Mr. Warner smiled in a kind, wise fashion of his own. It was interesting to hear his wife reflect on herself as exemplified in her daughter—and funny—and pathetic.
“You were puzzling too, my dear—you are puzzling.”
She did not share his smile.
“She is like me—and I won’t be able to get close to her because she is. I tell you that she frightens me, Leslie. If I thought she had to go through some things——”
“She won’t, my dear. We’ll take jolly good care of that. She shall be cared for.”
He rose a little heavily. “What we shall have to do now is to knock some of the sanctity out and replace it with gayety. I think I’ll teach her to smoke and play poker.”

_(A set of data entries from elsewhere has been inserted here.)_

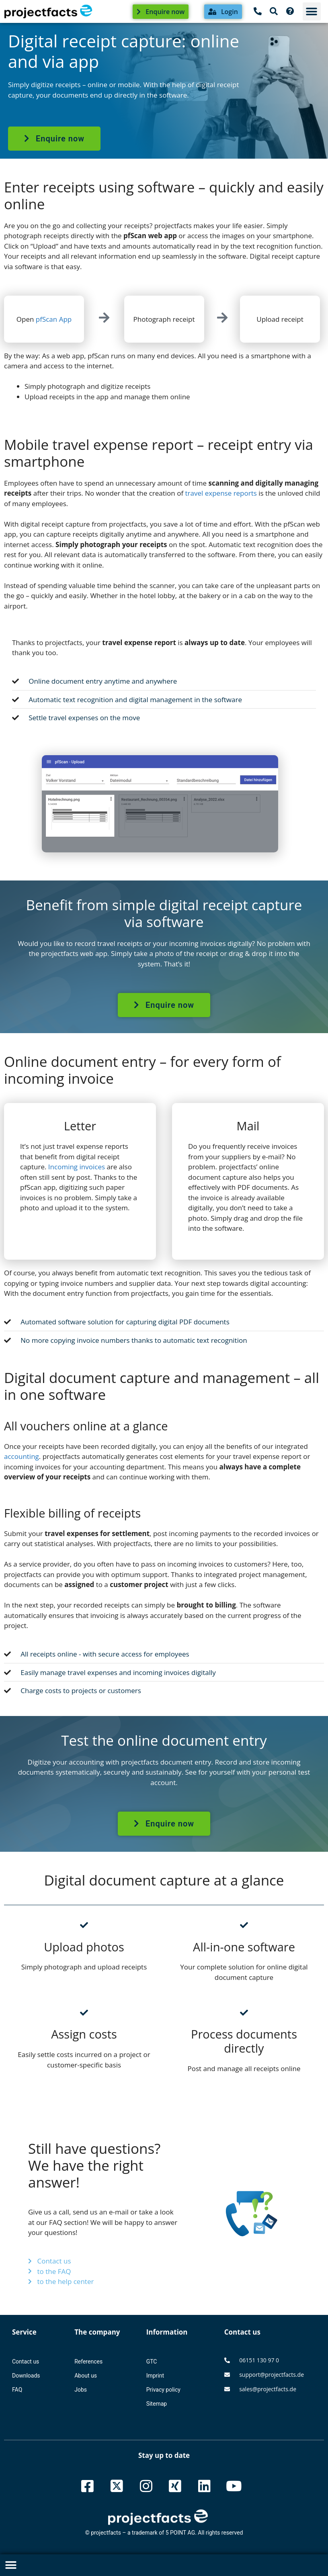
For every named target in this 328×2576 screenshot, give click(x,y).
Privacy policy (163, 2389)
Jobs (80, 2389)
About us (85, 2375)
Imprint (155, 2375)
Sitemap (156, 2403)
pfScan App (54, 319)
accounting (21, 1456)
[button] (312, 11)
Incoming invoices (76, 1166)
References (88, 2361)
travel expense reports (221, 493)
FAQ (17, 2389)
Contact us (25, 2361)
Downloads (26, 2375)
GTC (151, 2361)
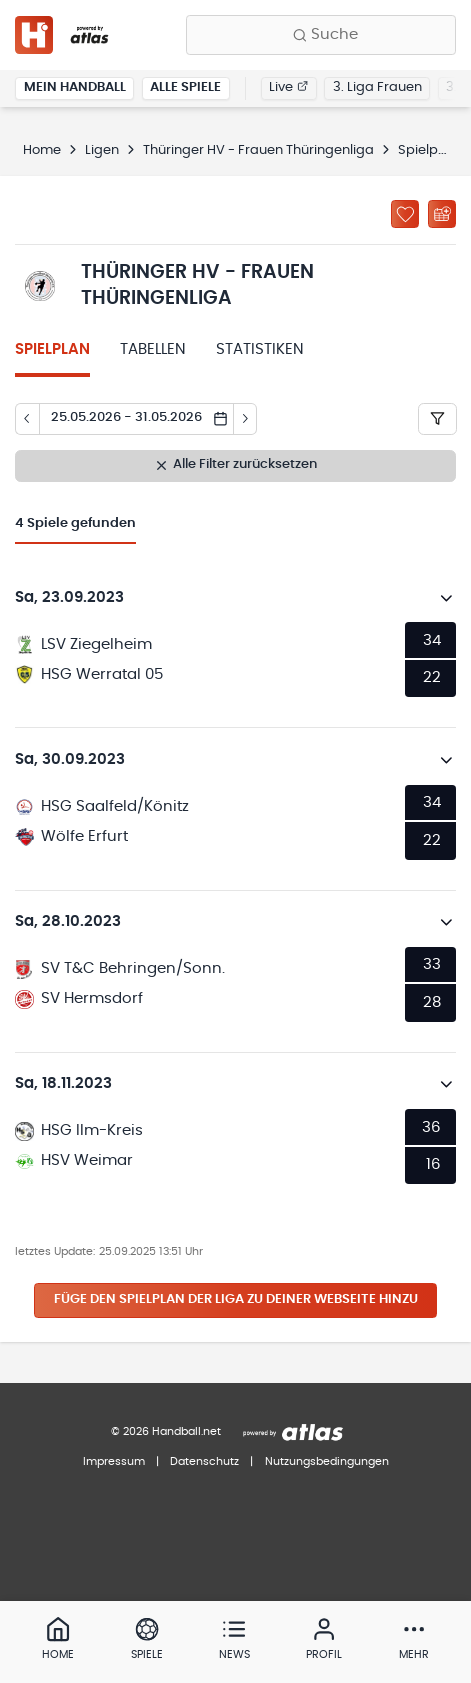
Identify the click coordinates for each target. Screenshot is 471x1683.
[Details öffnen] (447, 598)
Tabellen (153, 349)
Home (42, 150)
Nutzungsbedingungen (327, 1461)
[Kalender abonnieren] (442, 214)
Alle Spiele (185, 87)
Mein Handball (75, 87)
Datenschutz (204, 1461)
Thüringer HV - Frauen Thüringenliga (258, 150)
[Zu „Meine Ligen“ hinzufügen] (405, 214)
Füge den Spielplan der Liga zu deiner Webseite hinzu (236, 1299)
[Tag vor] (246, 419)
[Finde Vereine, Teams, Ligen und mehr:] (321, 35)
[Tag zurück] (27, 419)
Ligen (102, 150)
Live (288, 87)
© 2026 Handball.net (166, 1431)
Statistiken (260, 349)
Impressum (114, 1461)
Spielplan (52, 349)
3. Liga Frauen (377, 87)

So Cecily’s secular education began; with her stepfather’s wonderful and surprising gift of a saddlehorse which she must learn to ride at once to please him; with her mother’s new and fascinating interest in her clothes and her own awakening interest in them too; with dancing lessons which made her quickly forget the two-step and Virginia reel of the convent; with a new kind of world to watch and explore and adjust to. She startled herself. In her mirror she saw not the girl in black sailor suits, to whom she was accustomed, but a new figure, a slim, lovely, dark haired girl, with wondering eyes and glowing cheeks, to whom every new frock seemed the most becoming. She was not alone in being startled. Her mother had much the same sensation, having not realized Cecily’s possibilities until recently. She seemed very proud to take her daughter about with her. So Cecily was initiated into a new routine. Instead of rising in the chilly dormitory and hurrying down to a breakfast of oatmeal porridge, toast and milk and then to an early class in French, she still rose early, but to go horseback riding with her stepfather and come back to a sunny breakfast-room where, over shining silver dishes and a great bowl of fruit, she and her mother planned the course of the day. Perhaps they would shop in the morning or sometimes attend some morning lecture which was attracting attention from society and lunch with friends at a city tearoom or go to a more formal luncheon to be followed by a matinée. This in place of lessons or basketball in the convent garden or chapel attendance. It was not a riotously gay life to which Mrs. Warner introduced her daughter. She had far too good taste for that. It was wholesome and the hours were as pleasantly regular as they had been in the convent. Cecily felt it the gayest of existences and it was not until much later that she discovered from how much cheapness and excitement her mother had shielded her at first, or how carefully chosen her pleasures had been. But Mrs. Warner saw to it that the city became conscious of Cecily as a new star on the social horizon, and that she was kept remote only added to her prestige.